The primary purpose of astronomical clocks was to calculate Easter, a complicated business since the date is related to the phase of the moon and must be known six weeks in advance in order to begin Lent on time.

St. Mary’s ChurchinRostock includes an astronomical clock dating from 1472 which is the only one of its kind still in working condition with its original clockworks. The most famous feature of Münster Cathedral’s interior is the magnificent astronomical clock (1540-43). Impressively, the years listed on the calendar are 1540 to 2071!

St. Mary's Church Rostock

Building started mid 13th century, but in 1398 the nearly finished building collapsed. After that a cross-shaped Basilica emerged, built in the style of the French cathedral style and the "Marienkirche" in Lübeck. Its tower is Baroque. The art treasures of the "Marienkirche" (St. Mary's Church) are worth seeing including the astronomical clock built in 1472, the bronze baptismal font consecrated in 1290, the Rochus altar from around 1530 and the Baroque organ.

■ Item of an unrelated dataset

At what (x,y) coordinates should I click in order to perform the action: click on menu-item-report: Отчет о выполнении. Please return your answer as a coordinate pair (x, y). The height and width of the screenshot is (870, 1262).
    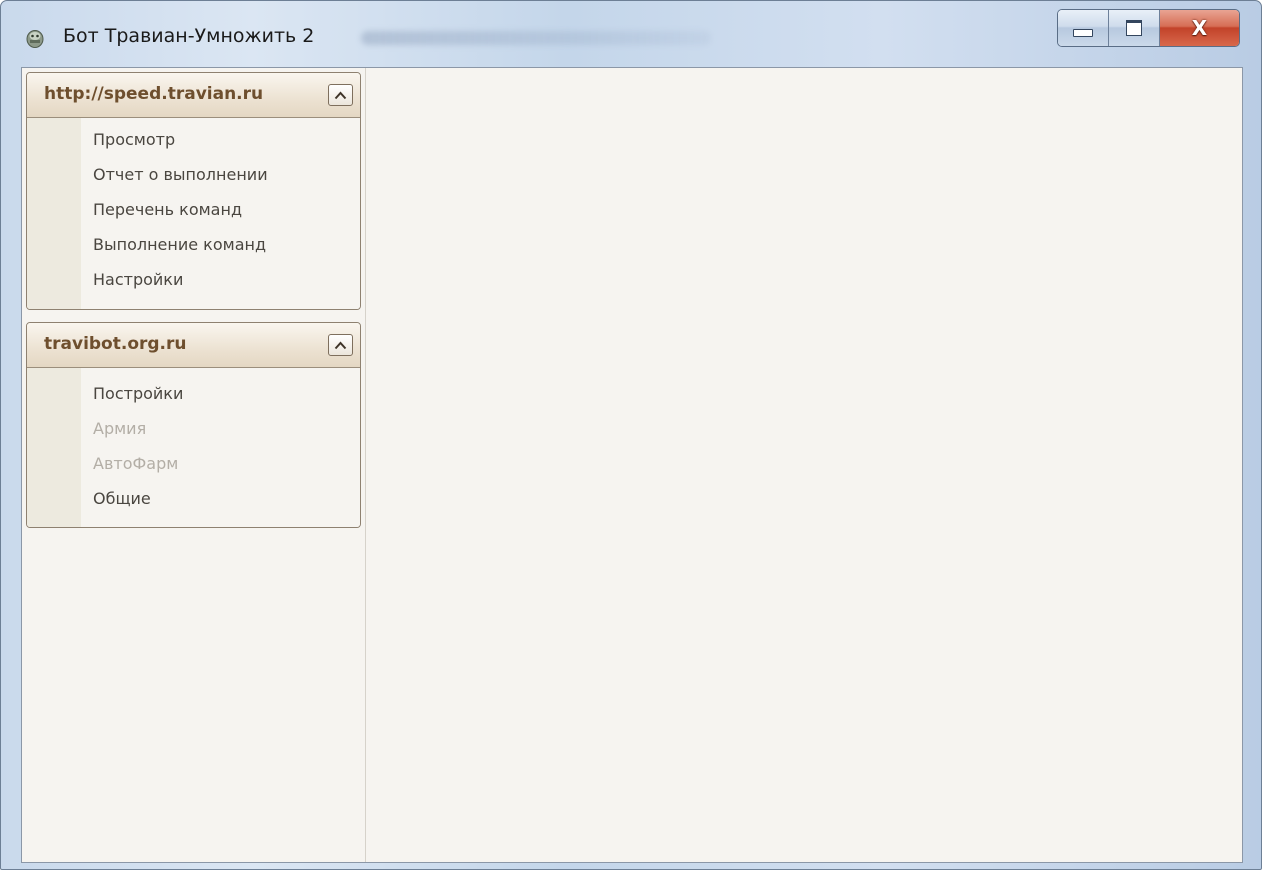
    Looking at the image, I should click on (226, 174).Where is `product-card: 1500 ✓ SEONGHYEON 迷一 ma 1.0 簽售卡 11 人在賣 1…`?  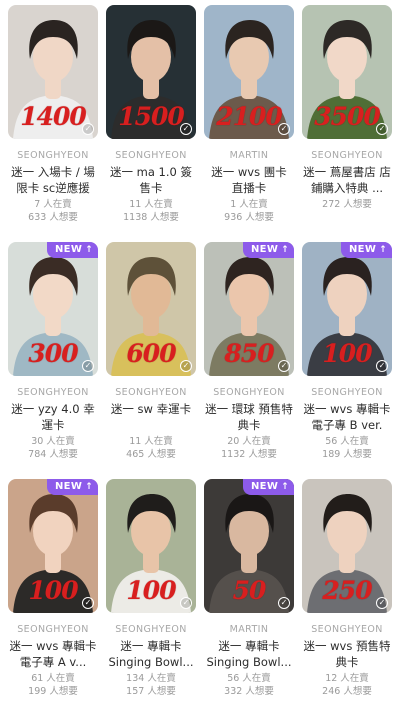 product-card: 1500 ✓ SEONGHYEON 迷一 ma 1.0 簽售卡 11 人在賣 1… is located at coordinates (151, 124).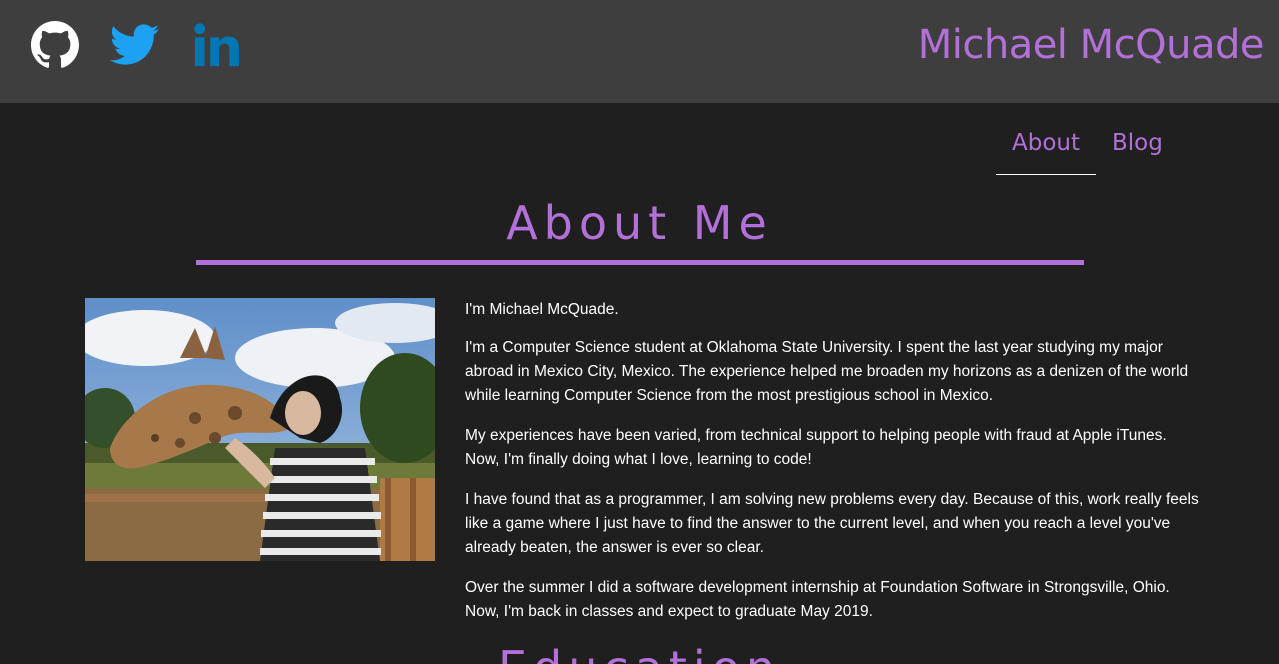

St. Paul´s Cathedral Münster

The "St. Paulus Dom" (St. Paul's Cathedral) is an architectural masterpiece dating back to the 13th century. Spanning the threshold of the Romanesque and Gothic periods, it took some 80 years to complete the colossal building. In fact very few cathedrals in Germany are as richly adorned as this one. A marvel of the late medieval times, the astronomical clock features a calendar extending to the year 2071, with glockenspiel workdays at noon and Sundays and holidays at 12:30 p.m.